## Problem statement
Copy the following lines word for word, covering every item.

┏━━

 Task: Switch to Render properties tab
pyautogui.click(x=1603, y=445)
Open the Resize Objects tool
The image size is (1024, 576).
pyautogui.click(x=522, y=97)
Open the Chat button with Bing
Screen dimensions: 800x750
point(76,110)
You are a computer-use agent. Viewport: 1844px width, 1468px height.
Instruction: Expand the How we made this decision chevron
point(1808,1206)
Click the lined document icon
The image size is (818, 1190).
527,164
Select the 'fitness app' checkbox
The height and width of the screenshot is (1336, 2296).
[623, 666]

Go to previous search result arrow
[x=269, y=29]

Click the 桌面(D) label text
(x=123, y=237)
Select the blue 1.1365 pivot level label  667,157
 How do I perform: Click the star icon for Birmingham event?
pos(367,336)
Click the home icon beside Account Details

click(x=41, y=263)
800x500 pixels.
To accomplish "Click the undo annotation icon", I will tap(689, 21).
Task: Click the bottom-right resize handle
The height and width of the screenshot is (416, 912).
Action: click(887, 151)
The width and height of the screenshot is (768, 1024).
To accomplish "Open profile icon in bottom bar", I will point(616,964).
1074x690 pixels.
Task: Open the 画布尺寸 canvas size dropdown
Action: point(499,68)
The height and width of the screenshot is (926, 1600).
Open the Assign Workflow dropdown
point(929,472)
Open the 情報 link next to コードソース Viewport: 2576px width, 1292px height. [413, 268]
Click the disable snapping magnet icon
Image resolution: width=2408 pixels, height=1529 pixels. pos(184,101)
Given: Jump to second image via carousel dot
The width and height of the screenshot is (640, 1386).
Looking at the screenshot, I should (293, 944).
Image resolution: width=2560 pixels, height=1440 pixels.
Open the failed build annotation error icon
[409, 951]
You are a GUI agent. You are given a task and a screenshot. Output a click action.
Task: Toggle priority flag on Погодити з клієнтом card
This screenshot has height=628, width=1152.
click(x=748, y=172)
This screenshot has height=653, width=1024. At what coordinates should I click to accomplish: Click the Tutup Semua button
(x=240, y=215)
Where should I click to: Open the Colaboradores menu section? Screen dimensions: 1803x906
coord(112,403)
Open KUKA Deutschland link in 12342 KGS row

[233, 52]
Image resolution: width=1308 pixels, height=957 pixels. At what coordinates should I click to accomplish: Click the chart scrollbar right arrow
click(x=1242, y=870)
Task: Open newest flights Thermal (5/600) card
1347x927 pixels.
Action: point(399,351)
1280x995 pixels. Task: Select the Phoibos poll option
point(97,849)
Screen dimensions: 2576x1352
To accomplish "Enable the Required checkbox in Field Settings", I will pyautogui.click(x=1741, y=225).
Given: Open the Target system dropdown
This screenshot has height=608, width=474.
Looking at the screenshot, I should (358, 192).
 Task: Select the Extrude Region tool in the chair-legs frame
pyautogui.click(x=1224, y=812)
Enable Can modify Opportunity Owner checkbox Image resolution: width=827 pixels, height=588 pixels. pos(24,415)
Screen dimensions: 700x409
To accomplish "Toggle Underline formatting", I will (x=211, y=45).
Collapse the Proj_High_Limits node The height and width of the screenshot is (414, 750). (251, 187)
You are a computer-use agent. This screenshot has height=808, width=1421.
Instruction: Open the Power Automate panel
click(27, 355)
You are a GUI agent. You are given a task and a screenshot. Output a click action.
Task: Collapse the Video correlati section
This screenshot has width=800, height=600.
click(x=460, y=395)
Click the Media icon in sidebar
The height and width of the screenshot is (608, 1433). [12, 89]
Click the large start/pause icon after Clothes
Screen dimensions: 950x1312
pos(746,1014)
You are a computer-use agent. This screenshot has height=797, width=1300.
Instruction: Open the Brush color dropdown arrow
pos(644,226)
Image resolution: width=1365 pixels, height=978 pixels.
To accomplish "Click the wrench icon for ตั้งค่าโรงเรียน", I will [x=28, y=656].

┗━━

## Answer to this task
 Task: Switch to Render properties tab
pyautogui.click(x=1603, y=445)
Open the Resize Objects tool
The image size is (1024, 576).
pyautogui.click(x=522, y=97)
Open the Chat button with Bing
Screen dimensions: 800x750
point(76,110)
You are a computer-use agent. Viewport: 1844px width, 1468px height.
Instruction: Expand the How we made this decision chevron
point(1808,1206)
Click the lined document icon
The image size is (818, 1190).
527,164
Select the 'fitness app' checkbox
The height and width of the screenshot is (1336, 2296).
[623, 666]

Go to previous search result arrow
[x=269, y=29]

Click the 桌面(D) label text
(x=123, y=237)
Select the blue 1.1365 pivot level label  667,157
 How do I perform: Click the star icon for Birmingham event?
pos(367,336)
Click the home icon beside Account Details

click(x=41, y=263)
800x500 pixels.
To accomplish "Click the undo annotation icon", I will tap(689, 21).
Task: Click the bottom-right resize handle
The height and width of the screenshot is (416, 912).
Action: click(887, 151)
The width and height of the screenshot is (768, 1024).
To accomplish "Open profile icon in bottom bar", I will point(616,964).
1074x690 pixels.
Task: Open the 画布尺寸 canvas size dropdown
Action: point(499,68)
The height and width of the screenshot is (926, 1600).
Open the Assign Workflow dropdown
point(929,472)
Open the 情報 link next to コードソース Viewport: 2576px width, 1292px height. [413, 268]
Click the disable snapping magnet icon
Image resolution: width=2408 pixels, height=1529 pixels. pos(184,101)
Given: Jump to second image via carousel dot
The width and height of the screenshot is (640, 1386).
Looking at the screenshot, I should (293, 944).
Image resolution: width=2560 pixels, height=1440 pixels.
Open the failed build annotation error icon
[409, 951]
You are a GUI agent. You are given a task and a screenshot. Output a click action.
Task: Toggle priority flag on Погодити з клієнтом card
This screenshot has height=628, width=1152.
click(x=748, y=172)
This screenshot has height=653, width=1024. At what coordinates should I click to accomplish: Click the Tutup Semua button
(x=240, y=215)
Where should I click to: Open the Colaboradores menu section? Screen dimensions: 1803x906
coord(112,403)
Open KUKA Deutschland link in 12342 KGS row

[233, 52]
Image resolution: width=1308 pixels, height=957 pixels. At what coordinates should I click to accomplish: Click the chart scrollbar right arrow
click(x=1242, y=870)
Task: Open newest flights Thermal (5/600) card
1347x927 pixels.
Action: point(399,351)
1280x995 pixels. Task: Select the Phoibos poll option
point(97,849)
Screen dimensions: 2576x1352
To accomplish "Enable the Required checkbox in Field Settings", I will pyautogui.click(x=1741, y=225).
Given: Open the Target system dropdown
This screenshot has height=608, width=474.
Looking at the screenshot, I should (358, 192).
 Task: Select the Extrude Region tool in the chair-legs frame
pyautogui.click(x=1224, y=812)
Enable Can modify Opportunity Owner checkbox Image resolution: width=827 pixels, height=588 pixels. pos(24,415)
Screen dimensions: 700x409
To accomplish "Toggle Underline formatting", I will (x=211, y=45).
Collapse the Proj_High_Limits node The height and width of the screenshot is (414, 750). (251, 187)
You are a computer-use agent. This screenshot has height=808, width=1421.
Instruction: Open the Power Automate panel
click(27, 355)
You are a GUI agent. You are given a task and a screenshot. Output a click action.
Task: Collapse the Video correlati section
This screenshot has width=800, height=600.
click(x=460, y=395)
Click the Media icon in sidebar
The height and width of the screenshot is (608, 1433). [12, 89]
Click the large start/pause icon after Clothes
Screen dimensions: 950x1312
pos(746,1014)
You are a computer-use agent. This screenshot has height=797, width=1300.
Instruction: Open the Brush color dropdown arrow
pos(644,226)
Image resolution: width=1365 pixels, height=978 pixels.
To accomplish "Click the wrench icon for ตั้งค่าโรงเรียน", I will [x=28, y=656].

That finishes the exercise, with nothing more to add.